Sixteen years was not excessive, Court of Appeal says
The Court of Appeal has upheld a sentence of 16 years imposed after a Grand Court judge found a local man guilty of raping a child twice and indecently assaulting her on two other occasions.
The man had claimed during his trial that the allegations against him were the result of a conspiracy between his wife and family helper, so that his wife would have a reason to leave the marriage.
After his conviction, he sought leave from the Court of Appeal to bring new evidence. He wanted to call a fellow prison inmate who would tell the court what he had been told by the appellant’s wife. The court refused permission, explaining that would be hearsay. The court also indicated that the wife’s evidence was clear from her own testimony during trial.
After dismissing an appeal against conviction, the court heard submissions on sentence.
In announcing the decision, Justice Sir John Chadwick reviewed the principles a judge should have in mind when sentencing for rape.

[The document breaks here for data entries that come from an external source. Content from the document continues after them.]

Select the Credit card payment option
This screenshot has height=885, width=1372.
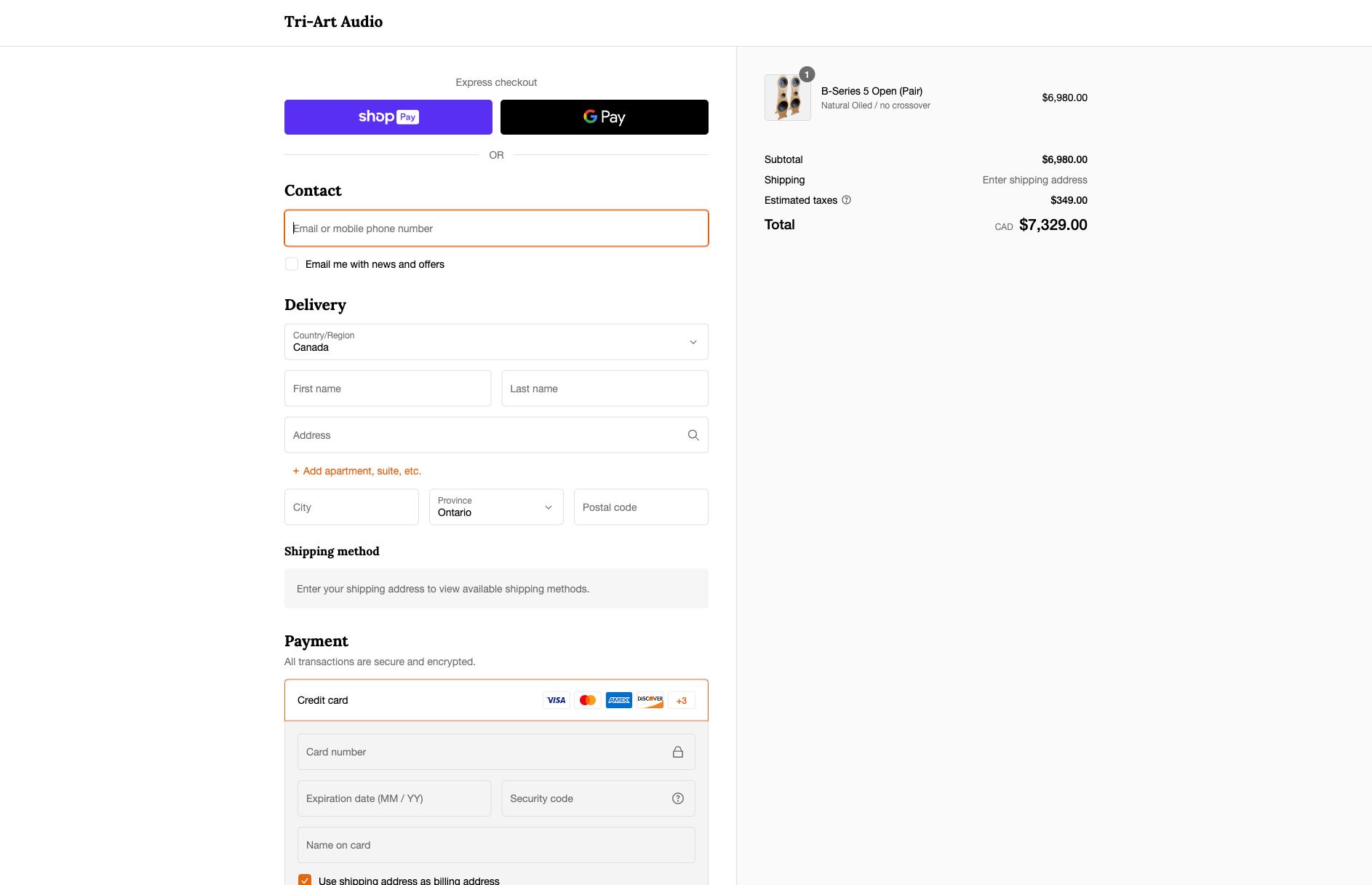[323, 700]
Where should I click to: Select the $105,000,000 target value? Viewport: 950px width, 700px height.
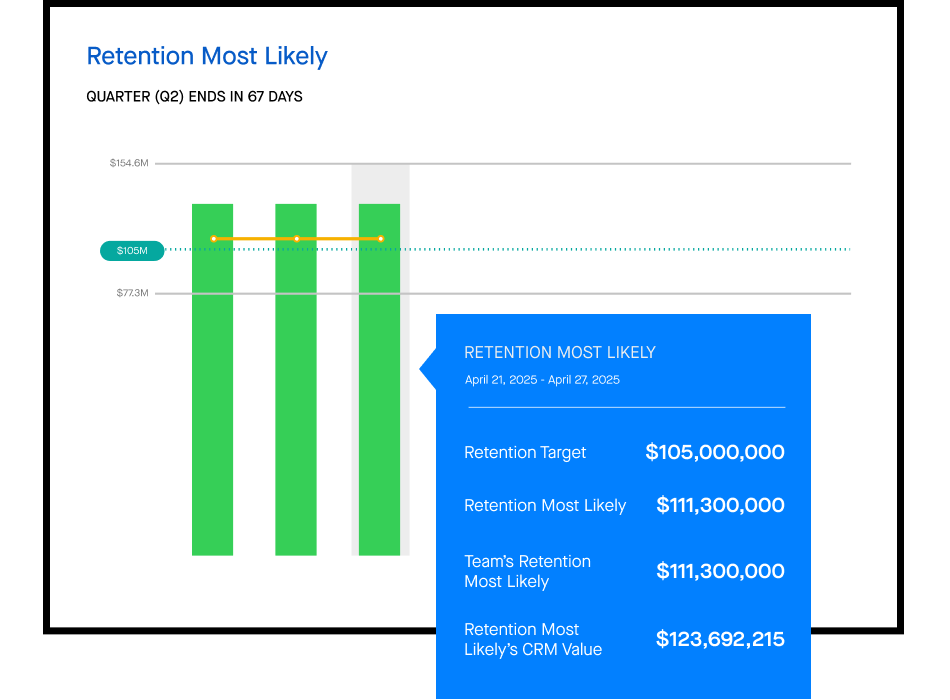(x=715, y=453)
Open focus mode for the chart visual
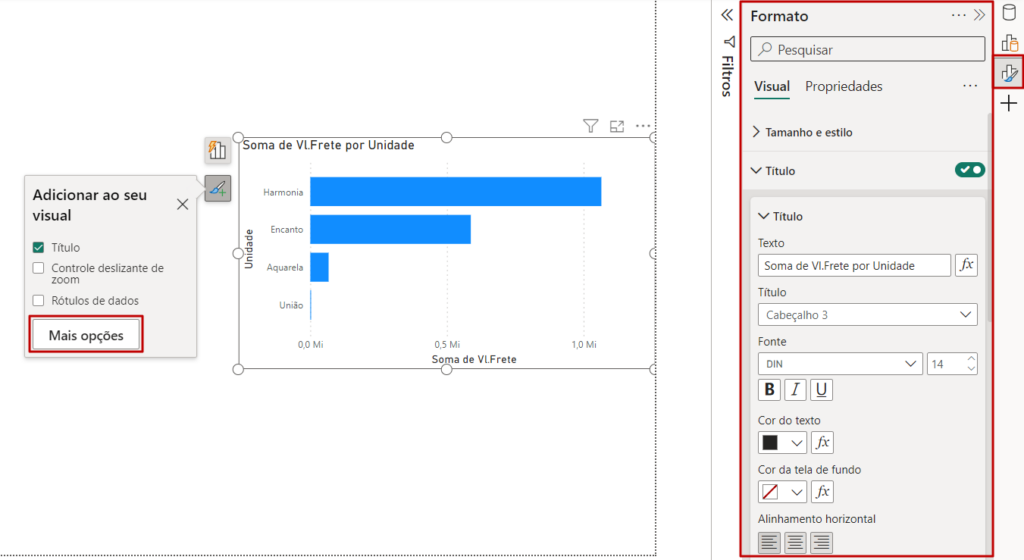 (x=617, y=126)
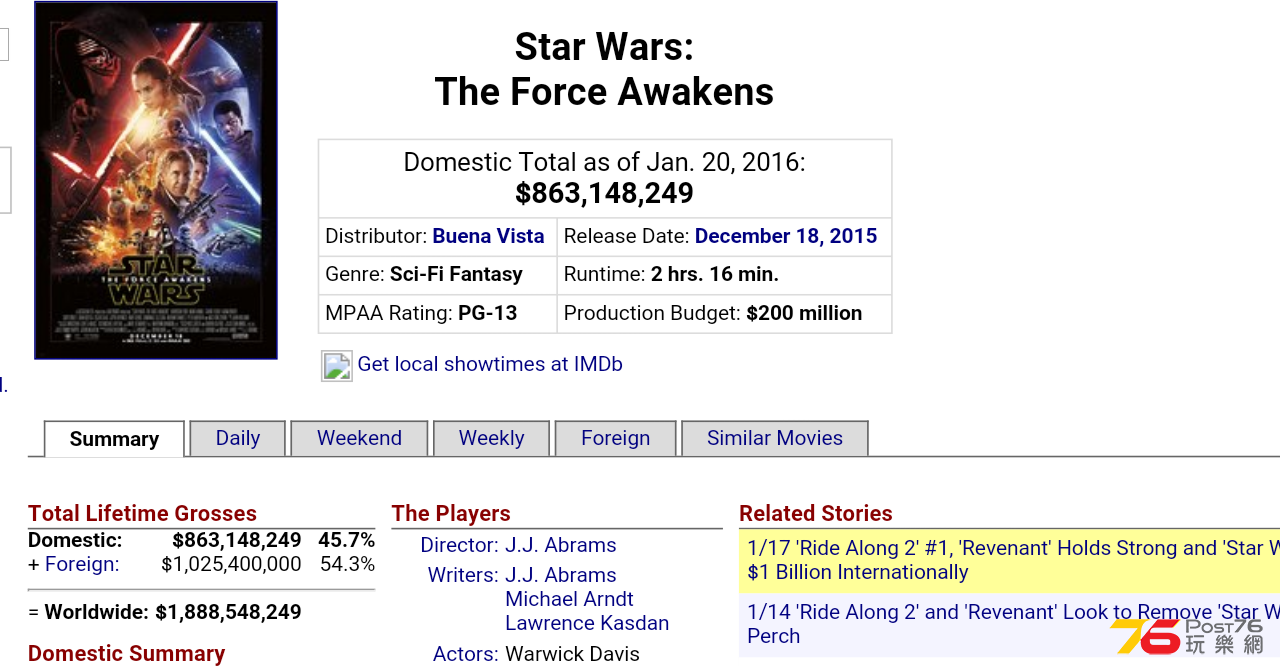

He also noted that when Grand Court Chief Justice Anthony Smellie set guidelines in 2002, he referred to rape as a crime “which has become alarmingly prevalent”.
The Cayman starting point for rape sentences was between 10 and 12 years, substantially higher than in England and Wales, where it was five to eight years. That range was for a single act by a single offender against an adult victim.
UK authorities provided lists of aggravating features that were useful to judges. The presence of any one of them would provide an uplift of sentence by 50 to 60 per cent.
Applying that uplift to Cayman, any aggravating feature would raise a sentence of 10 years to 15 or 16, the court president noted.
In the case being appealed, the defendant was a person in whom the child had placed trust. She was young, of lower primary school age.
The defendant was found guilty of two rapes over the course of a couple of months and two incidents of indecent assault. Those assaults, in which the man forced the child to perform oral sex, were obviously a further aggravating factor.
These aggravating factors could be expected to take the sentence into the 15-year range at least and there were no mitigating factors.
Then, by going to trial, the man forced his victim to relive the events, being questioned and undergoing cross-examination.
Finally, Justice Chadwick pointed out, the offender had a previous conviction for indecent assault.
Speaking for himself, Justice Elliot Mottley and Justice Ian Forte, he concluded, “We find it impossible to say the sentence of 16 years was excessive [much less manifestly excessive] … This was a case that required a starting point of 15 years.”
The court had no reason to interfere with the sentence, he emphasised to the attorneys involved.
The trial judge imposed 16 years for each of the rapes and three years for each of the indecent assaults, but made them run concurrently.